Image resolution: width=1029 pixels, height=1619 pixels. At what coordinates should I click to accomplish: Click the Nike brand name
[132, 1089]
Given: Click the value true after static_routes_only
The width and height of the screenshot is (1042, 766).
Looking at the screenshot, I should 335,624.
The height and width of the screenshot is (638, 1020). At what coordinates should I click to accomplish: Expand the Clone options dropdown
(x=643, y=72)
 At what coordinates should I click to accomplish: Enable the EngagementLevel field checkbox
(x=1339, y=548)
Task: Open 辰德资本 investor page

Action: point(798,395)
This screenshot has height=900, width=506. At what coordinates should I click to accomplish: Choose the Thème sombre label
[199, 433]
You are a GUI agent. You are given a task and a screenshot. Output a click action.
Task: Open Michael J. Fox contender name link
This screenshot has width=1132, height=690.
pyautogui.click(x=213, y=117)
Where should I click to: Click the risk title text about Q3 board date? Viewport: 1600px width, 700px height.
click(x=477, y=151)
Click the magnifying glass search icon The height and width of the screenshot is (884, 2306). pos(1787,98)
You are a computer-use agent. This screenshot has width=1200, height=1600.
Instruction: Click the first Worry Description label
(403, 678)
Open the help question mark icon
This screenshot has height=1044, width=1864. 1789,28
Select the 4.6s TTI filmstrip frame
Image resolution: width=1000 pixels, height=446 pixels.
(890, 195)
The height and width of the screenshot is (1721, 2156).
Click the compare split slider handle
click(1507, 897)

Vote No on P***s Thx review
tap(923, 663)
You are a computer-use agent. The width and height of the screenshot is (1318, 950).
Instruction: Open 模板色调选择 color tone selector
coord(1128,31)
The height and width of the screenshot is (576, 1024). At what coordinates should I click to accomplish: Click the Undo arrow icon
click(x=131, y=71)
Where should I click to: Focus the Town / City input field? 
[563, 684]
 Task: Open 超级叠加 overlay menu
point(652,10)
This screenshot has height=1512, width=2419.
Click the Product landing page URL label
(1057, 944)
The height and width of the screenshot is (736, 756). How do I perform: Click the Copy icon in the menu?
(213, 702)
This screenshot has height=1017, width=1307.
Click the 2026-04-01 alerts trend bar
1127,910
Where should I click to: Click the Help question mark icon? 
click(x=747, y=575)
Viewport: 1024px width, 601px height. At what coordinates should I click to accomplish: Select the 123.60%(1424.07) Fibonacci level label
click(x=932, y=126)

● **EXERCISE DIRECTIONS**
Where a line of the data above includes "agent", copy that line.

● **RESPONSE BOX**
You are a GUI agent. You are given a task and a screenshot. Output a click action.
You are a computer-use agent. This screenshot has width=1200, height=1600.
You are a computer-use agent. The width and height of the screenshot is (1318, 950).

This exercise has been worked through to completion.